I assume everyone has a picture of UWA's system in their mind. Namely, there is a Lateral-U-Bar that has its "backbone" pivotted to the car-body, just behind the MRH. The ends of the LatUB have drop-links that go down to the two undertray tunnels, and these tunnels act as Longitudinal-Balance-Beams. The 2 x ends of each of the 2 x LongBBs can be considered to act directly down on the 4 x wheelprints.
Assume (to keep the numbers simple) that wheelbase is 1500 mm, and the drop-links attach to the tunnels/LongBBs at 900 mm rearward from the front-wheels, so 600 mm forward of rear-wheels. Thus any vertical force on a drop-link is transferred, via its LongBB, in the ratios 600/1500 = 40% to the front-wheel, and 900/1500 = 60% to the rear-wheel. That is, the forces are as per Archimedes' "Law of Levers" (so nothing new here! ).
Now consider the all-wheel suspension modes of:
HEAVE - With above picture in mind it should be obvious that the four wheels can all move together in Heave (ie. all equally up, or all equally down, wrt the car-body) with NO RESISTANCE from the above linkage (other than a bit of friction in joints, etc.). That is, the LatUB simply pivots about its "backbone", and NO PART OF THE LINKAGE IS STRESSED. Therefore, this linkage exerts NO FORCES on the wheelprints during Heave motions.
PITCH 1 - Assume that the "Pitching" occurs around the drop-link-to-LongBB ball-joints. Obviously these BJs don't offer any resistance (again, neglect any small friction), so NO FORCES on the wheelprints from this type of "Pitch".
PITCH 2 - BUT!!! What about "Pitching" about a lateral-axis at MID-WHEELBASE? Now there will be some rotation about the drop-link BJs, and also some rotation of the LatUB wrt car-body, as in the Heave case. But, again neglecting small friction, NO FORCES on the wheelprints from this type of "Pitch". (Please draw side-view sketch to convince yourselves of this).

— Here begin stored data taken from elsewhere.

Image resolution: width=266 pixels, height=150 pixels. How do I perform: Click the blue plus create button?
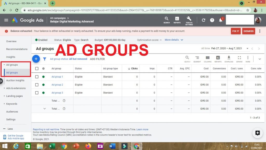[x=36, y=59]
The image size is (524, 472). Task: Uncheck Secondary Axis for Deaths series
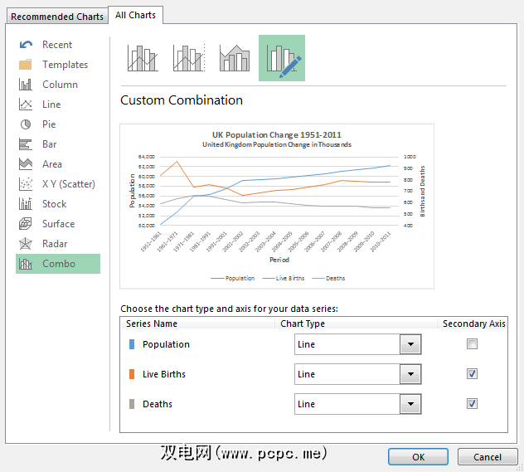472,404
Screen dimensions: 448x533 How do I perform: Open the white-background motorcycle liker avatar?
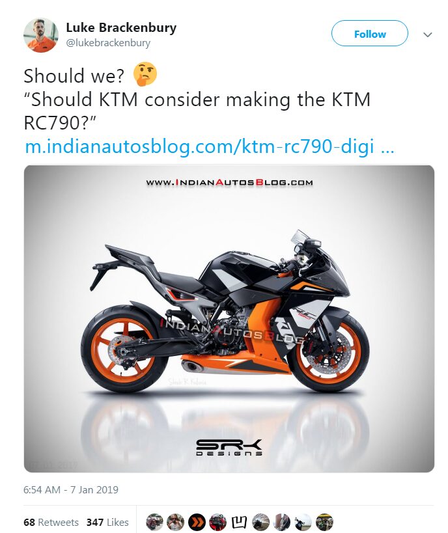(x=303, y=522)
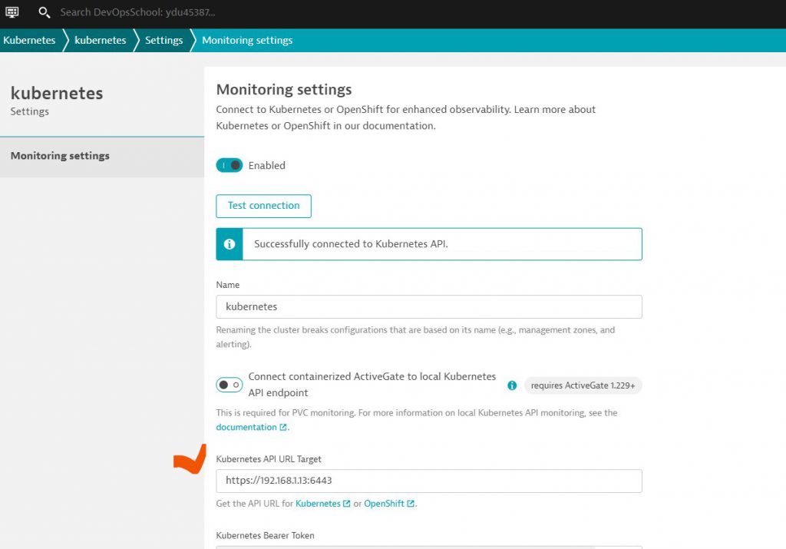The width and height of the screenshot is (786, 549).
Task: Click the magnifier search icon
Action: 45,12
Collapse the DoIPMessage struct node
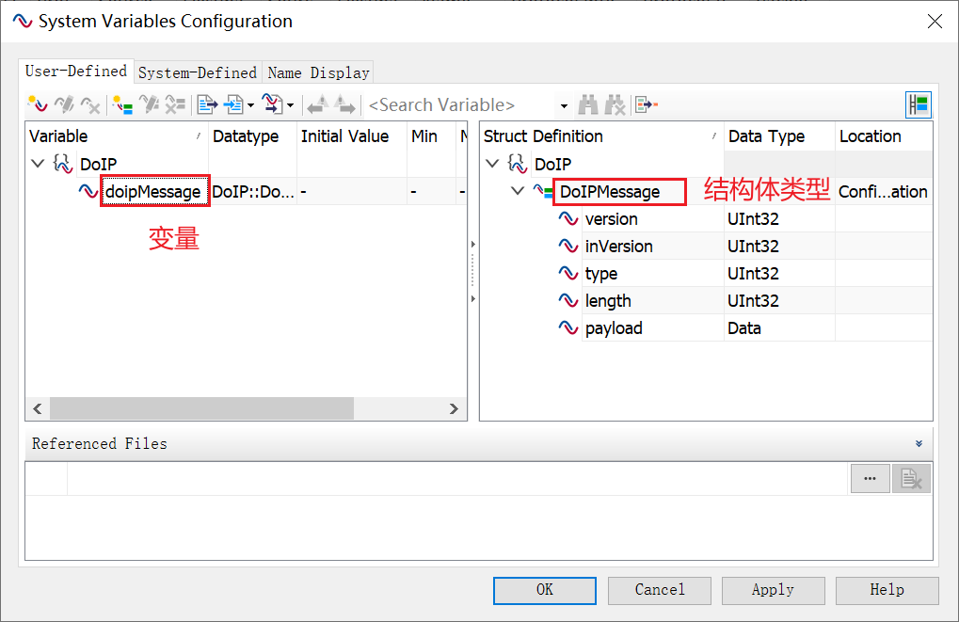959x622 pixels. click(x=518, y=191)
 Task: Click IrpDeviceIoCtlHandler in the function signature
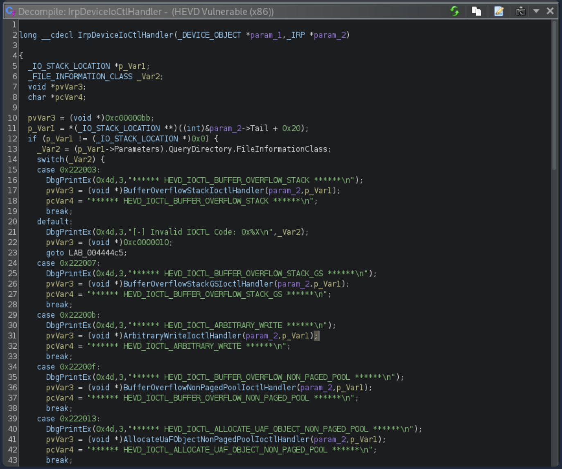pyautogui.click(x=125, y=35)
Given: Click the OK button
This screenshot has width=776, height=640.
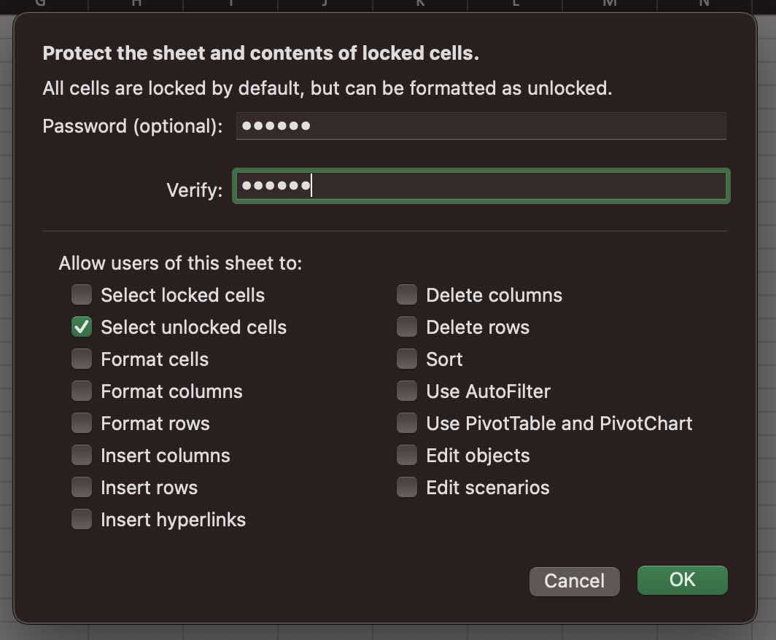Looking at the screenshot, I should 682,580.

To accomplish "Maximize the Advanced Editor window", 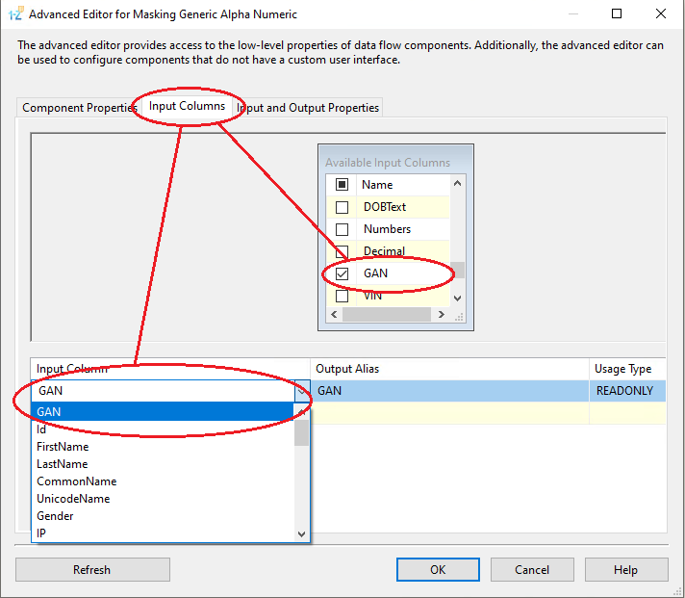I will pyautogui.click(x=617, y=14).
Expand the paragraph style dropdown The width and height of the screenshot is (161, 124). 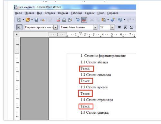55,27
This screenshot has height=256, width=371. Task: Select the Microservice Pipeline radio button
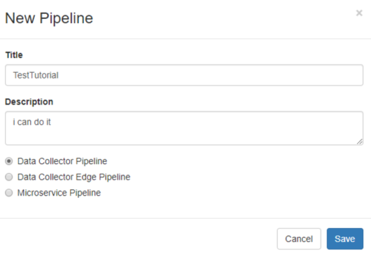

TWIST - Assume that this "Twist" IS DEFINED similarly to Pitch 1 above, but with opposite rotations of the two LongBBs, as seen in side-view (eg. so left LongBB rotates nose-up about its Drop-Link-BJ, and right LongBB rotates nose-down about its DLBJ). So, again, the total linkage only has a small rotation at the drop-link BJs, and so again NO FORCES on the wheelprints from this type of Twist.
Thus, the above Roll-mode control linkage ONLY RESISTS Roll motions, and exerts NO RESISTANCE against any Heave, Pitch, or Twist motions, AS THEY ARE DEFINED ABOVE.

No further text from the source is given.